»»
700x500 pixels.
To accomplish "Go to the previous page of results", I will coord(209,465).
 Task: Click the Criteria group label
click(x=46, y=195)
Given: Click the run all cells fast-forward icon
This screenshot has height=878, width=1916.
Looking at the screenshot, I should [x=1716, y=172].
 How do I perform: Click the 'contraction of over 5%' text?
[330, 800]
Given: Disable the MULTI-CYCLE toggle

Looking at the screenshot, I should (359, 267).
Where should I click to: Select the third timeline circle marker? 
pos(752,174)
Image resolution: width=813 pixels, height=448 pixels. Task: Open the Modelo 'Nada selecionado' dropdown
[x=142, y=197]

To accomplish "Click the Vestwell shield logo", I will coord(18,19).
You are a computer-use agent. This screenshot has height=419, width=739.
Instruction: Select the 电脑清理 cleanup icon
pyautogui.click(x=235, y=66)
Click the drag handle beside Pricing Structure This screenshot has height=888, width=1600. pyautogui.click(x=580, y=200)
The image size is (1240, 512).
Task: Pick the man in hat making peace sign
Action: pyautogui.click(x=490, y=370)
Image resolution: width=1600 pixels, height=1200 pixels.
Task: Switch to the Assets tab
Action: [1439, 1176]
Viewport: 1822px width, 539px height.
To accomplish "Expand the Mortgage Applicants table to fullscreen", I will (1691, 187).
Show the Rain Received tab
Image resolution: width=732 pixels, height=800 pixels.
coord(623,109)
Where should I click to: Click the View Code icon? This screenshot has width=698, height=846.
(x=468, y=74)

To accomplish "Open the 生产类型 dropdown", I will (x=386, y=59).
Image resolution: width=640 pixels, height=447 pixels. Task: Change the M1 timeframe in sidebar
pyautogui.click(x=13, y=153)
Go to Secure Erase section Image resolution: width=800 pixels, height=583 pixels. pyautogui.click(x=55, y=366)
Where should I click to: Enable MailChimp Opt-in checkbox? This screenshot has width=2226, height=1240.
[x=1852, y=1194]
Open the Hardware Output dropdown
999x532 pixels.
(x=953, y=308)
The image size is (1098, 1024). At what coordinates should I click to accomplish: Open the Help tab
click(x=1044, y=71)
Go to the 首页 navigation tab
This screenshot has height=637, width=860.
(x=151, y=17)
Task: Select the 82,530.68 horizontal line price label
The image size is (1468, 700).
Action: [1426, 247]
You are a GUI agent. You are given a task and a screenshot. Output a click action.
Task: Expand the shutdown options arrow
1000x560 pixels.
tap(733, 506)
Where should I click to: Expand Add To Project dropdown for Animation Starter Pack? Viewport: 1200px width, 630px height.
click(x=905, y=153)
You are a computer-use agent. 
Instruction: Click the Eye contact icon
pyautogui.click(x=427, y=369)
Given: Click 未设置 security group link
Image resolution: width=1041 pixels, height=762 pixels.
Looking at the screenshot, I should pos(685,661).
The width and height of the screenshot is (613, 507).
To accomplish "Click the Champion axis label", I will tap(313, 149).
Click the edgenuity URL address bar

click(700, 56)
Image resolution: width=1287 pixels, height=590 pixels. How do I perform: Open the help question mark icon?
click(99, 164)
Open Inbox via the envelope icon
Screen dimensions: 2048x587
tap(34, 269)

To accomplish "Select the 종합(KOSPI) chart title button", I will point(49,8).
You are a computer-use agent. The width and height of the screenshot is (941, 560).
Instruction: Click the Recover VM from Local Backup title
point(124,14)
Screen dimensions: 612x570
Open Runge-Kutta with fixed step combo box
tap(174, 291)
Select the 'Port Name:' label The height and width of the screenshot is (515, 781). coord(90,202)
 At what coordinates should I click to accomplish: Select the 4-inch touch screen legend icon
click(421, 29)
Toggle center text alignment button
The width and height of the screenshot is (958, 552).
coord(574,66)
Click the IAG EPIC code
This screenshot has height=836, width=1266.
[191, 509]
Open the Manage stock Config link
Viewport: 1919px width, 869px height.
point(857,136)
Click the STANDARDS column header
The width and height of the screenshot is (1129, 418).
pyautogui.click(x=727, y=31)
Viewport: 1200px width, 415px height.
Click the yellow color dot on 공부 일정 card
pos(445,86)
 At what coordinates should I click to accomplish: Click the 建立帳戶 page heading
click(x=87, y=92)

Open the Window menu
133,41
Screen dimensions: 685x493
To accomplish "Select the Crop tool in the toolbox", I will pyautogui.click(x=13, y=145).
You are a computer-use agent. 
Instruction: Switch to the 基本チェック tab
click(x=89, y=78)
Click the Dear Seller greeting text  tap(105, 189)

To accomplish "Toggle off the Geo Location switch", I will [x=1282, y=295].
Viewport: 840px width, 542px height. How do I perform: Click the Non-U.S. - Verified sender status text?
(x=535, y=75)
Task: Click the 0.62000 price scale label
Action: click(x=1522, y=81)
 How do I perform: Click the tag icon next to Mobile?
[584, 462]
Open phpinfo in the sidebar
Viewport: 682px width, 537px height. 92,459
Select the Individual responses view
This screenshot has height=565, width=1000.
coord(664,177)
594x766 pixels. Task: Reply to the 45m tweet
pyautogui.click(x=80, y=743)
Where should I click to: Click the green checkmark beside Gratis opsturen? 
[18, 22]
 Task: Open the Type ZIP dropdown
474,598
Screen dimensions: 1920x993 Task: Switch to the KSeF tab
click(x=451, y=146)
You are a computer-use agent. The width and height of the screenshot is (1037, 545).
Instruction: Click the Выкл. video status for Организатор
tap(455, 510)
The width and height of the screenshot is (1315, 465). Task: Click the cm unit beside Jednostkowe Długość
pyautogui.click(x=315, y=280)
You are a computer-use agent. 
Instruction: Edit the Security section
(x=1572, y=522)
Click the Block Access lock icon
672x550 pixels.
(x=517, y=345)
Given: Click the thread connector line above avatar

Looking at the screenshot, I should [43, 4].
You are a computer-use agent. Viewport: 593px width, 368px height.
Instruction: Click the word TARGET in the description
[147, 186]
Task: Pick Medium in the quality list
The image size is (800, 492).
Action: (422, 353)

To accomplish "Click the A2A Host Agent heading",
««
> **WHAT YOU WILL DO**
From the line holding "Instruction: Switch to the 基本チェック tab" to the last line of the entries above, restate each line exactly; include both ends and omit everything else.

> **OUTPUT**
Instruction: Switch to the 基本チェック tab
click(x=89, y=78)
Click the Dear Seller greeting text  tap(105, 189)

To accomplish "Toggle off the Geo Location switch", I will [x=1282, y=295].
Viewport: 840px width, 542px height. How do I perform: Click the Non-U.S. - Verified sender status text?
(x=535, y=75)
Task: Click the 0.62000 price scale label
Action: click(x=1522, y=81)
 How do I perform: Click the tag icon next to Mobile?
[584, 462]
Open phpinfo in the sidebar
Viewport: 682px width, 537px height. 92,459
Select the Individual responses view
This screenshot has height=565, width=1000.
coord(664,177)
594x766 pixels. Task: Reply to the 45m tweet
pyautogui.click(x=80, y=743)
Where should I click to: Click the green checkmark beside Gratis opsturen? 
[18, 22]
 Task: Open the Type ZIP dropdown
474,598
Screen dimensions: 1920x993 Task: Switch to the KSeF tab
click(x=451, y=146)
You are a computer-use agent. The width and height of the screenshot is (1037, 545).
Instruction: Click the Выкл. video status for Организатор
tap(455, 510)
The width and height of the screenshot is (1315, 465). Task: Click the cm unit beside Jednostkowe Długość
pyautogui.click(x=315, y=280)
You are a computer-use agent. 
Instruction: Edit the Security section
(x=1572, y=522)
Click the Block Access lock icon
672x550 pixels.
(x=517, y=345)
Given: Click the thread connector line above avatar

Looking at the screenshot, I should [43, 4].
You are a computer-use agent. Viewport: 593px width, 368px height.
Instruction: Click the word TARGET in the description
[147, 186]
Task: Pick Medium in the quality list
The image size is (800, 492).
Action: (422, 353)

To accomplish "Click the A2A Host Agent heading",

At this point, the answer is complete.